Yemeni Mother Holds Dying Baby in California Hospital

Yemeni Mother Holds Dying Baby in California Hospital

December 20, 2018, 9:50 PM

Yemeni Mother Holds Dying Baby in California Hospital

Ali Hassan, center, speaks at a news conference after his wife, Shaima Swileh, hidden, arrived at San Francisco's airport, Dec. 19, 2018. Swileh is the Yemeni mother who was given a travel ban waiver so she could come to California to see her dying 2-year-old son.
Ali Hassan, center, speaks at a news conference after his wife, Shaima Swileh, hidden, arrived at San Francisco's airport, Dec. 19, 2018. Swileh is the Yemeni mother who was given a travel ban waiver so she could come to California to see her dying 2-year-old son.

A mother from Yemen cradled her dying infant son in a California hospital Thursday when, just a few days ago, she thought she would never be able to tell him goodbye.

The State Department granted Shaima Swileh a waiver to President Donald Trump’s travel ban, allowing her to hold her baby and tell him how much she loves him, perhaps for the last time.

Friends and reporters mobbed Swileh when she arrived at the San Francisco airport Wednesday night.

Yemeni national Shaima Swileh, left, walks through the airport in Munich, Germany, Dec. 19, 2018, before boarding a plane to the U.S., where she wants to give her son one more kiss before he dies.
Yemeni national Shaima Swileh, left, walks through the airport in Munich, Germany, Dec. 19, 2018, before boarding a plane to the U.S., where she wants to give her son one more kiss before he dies.

Husband, son US citizens

Two-year-old Abdullah Hassan, a U.S. citizen, is on life support with a rare genetic brain condition. His father, Ali Hassan, also an American citizen, has been at the hospital with his son.

The couple married in Egypt in 2016. But Swileh, a Yemeni, was not allowed to come to the United States because of the travel ban.

Hassan has said he was ready to take his son off life support, giving up hope his wife would ever be able to see the child.

State Department grants waiver

Lawyers from the Council on American-Islamic Relations sued the State Department, which granted her a visa earlier this week.

State Department spokesman Robert Palladino called it a “very sad case” and said U.S. officials struggle to determine which appeals for waivers are legitimate while balancing national security concerns.

“These are not easy questions. We’ve got a lot of foreign service officers deployed all over the world that are making these decisions on a daily basis, and they are trying to do the right thing at all times,” Palladino said earlier this week.

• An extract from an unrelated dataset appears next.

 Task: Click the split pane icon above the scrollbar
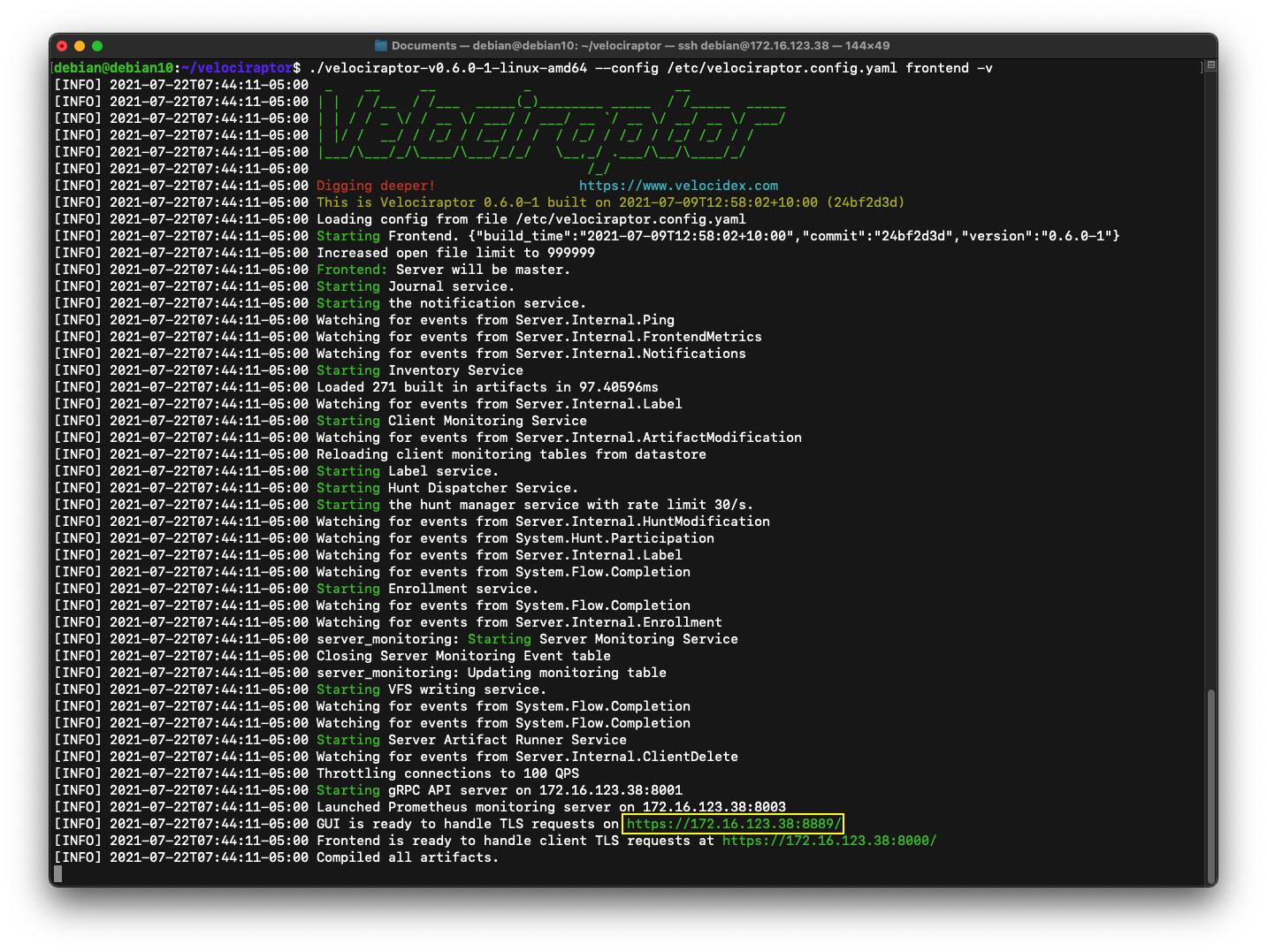[1210, 65]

Trump’s travel ban restricts citizens from Yemen and six other mostly Muslim countries, along with North Korea and Venezuela, from coming to the United States, citing a threat of terrorism.

But critics of the ban have pointed to the Swileh case as an example of what they call discrimination against Muslims.

U.S. Rep. Barbara Lee, a Democrat from California, also intervened on the family’s behalf, calling the travel ban “heinous” and “un-American.”